Folding thermodynamics
Standard Monte Carlo simulations allow an estimation of the system's configurational energy and heat capacity at a given temperature (note that by temperature we really mean a reduced temperature, expressed in dimensionless kT units, where k is Boltzmann's constant and T is absolute temperature). To obtain the average energy and to identify the transition temperature, long simulations (MCD) were performed at several temperatures covering a wide range that certainly contains the folding temperature. The resulting estimates of the system energy and the heat capacity (computed from the energy fluctuations) provide sufficient data for a rough identification of the transition midpoint.

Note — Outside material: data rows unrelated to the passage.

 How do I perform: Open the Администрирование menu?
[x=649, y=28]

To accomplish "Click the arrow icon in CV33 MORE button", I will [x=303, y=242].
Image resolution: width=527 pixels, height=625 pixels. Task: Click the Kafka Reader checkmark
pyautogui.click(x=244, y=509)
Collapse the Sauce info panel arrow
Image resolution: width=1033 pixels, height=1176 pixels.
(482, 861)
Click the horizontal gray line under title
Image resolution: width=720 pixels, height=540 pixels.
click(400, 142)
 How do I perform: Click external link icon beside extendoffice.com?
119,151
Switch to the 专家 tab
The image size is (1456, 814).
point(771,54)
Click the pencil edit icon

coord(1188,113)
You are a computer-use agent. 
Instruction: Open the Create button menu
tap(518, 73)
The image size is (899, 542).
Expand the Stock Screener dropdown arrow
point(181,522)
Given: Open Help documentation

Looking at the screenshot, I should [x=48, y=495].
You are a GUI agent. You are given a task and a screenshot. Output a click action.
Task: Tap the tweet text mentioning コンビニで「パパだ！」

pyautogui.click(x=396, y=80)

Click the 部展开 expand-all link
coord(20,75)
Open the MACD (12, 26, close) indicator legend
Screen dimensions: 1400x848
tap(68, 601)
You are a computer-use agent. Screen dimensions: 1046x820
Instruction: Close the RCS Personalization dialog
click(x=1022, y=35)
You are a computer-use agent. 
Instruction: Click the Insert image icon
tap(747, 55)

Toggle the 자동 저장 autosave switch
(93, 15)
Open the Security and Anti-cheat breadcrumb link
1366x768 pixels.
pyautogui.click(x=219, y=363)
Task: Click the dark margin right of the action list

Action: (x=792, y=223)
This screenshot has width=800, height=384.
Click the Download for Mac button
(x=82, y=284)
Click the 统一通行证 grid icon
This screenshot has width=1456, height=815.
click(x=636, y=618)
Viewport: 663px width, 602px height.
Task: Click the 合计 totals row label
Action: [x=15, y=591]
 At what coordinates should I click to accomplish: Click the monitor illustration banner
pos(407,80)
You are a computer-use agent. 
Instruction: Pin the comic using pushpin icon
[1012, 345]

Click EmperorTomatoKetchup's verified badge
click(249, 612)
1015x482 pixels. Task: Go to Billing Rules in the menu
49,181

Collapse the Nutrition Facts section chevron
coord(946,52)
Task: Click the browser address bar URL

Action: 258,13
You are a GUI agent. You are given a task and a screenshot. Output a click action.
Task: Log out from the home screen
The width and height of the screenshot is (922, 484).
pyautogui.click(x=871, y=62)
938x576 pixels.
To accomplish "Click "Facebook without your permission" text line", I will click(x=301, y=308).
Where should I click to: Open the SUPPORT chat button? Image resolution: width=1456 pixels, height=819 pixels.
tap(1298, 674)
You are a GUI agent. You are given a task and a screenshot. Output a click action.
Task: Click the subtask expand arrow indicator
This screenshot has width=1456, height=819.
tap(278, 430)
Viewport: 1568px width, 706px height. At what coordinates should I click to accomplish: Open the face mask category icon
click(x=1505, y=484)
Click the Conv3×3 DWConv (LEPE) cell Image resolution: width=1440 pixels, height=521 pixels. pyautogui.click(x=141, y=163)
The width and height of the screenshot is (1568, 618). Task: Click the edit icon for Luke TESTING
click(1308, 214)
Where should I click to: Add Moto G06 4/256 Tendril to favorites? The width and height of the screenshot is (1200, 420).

A relatively new Monte Carlo sampling technique (ESMC) allows for the
simultaneous statistical estimation of the energy and entropy in a
single simulation series (Scheraga and Hao, 1999
). Such simulations
are quite expensive, but the obtained data are valid for all
temperatures. Furthermore, from ESMC, one obtains an estimate of the
partition function, and therefore thermodynamic quantities are
calculated from analytical expressions.
The fact that the same results are obtained from the two simulation
techniques provides a strong validation of the methodology and
indicates that there is no kinetic frustration in the model and that
the results provide "a true" description of the model system. In
Fig. 1, the energy and heat capacity are
plotted as a function of the system temperature. The data from the ESMC
are plotted in the continuous solid curves. The data from MCD (at various specific temperatures) are plotted in the dashed line. The heat
capacity has a higher statistical error than the configurational energy. Data from the two simulation techniques are in good agreement. A small systematic deviation at high temperatures apparently results from a trick used to speed up the ESMC sampling; namely, the population of very high-energy conformations (in the upper part of the random coil
part of energy spectrum) was artificially suppressed. ESMC allows the
calculation of free energy profiles (as a function of the
configurational energy) at various (arbitrarily chosen) temperatures.
At the transition midpoint, the free energy of low-energy and
high-energy states is the same. From the free energy profile (see Fig.
2) at the transition temperature, one can
extract the value of the free energy barrier between the folded and
unfolded states. The height of the barrier is ~0.75kT.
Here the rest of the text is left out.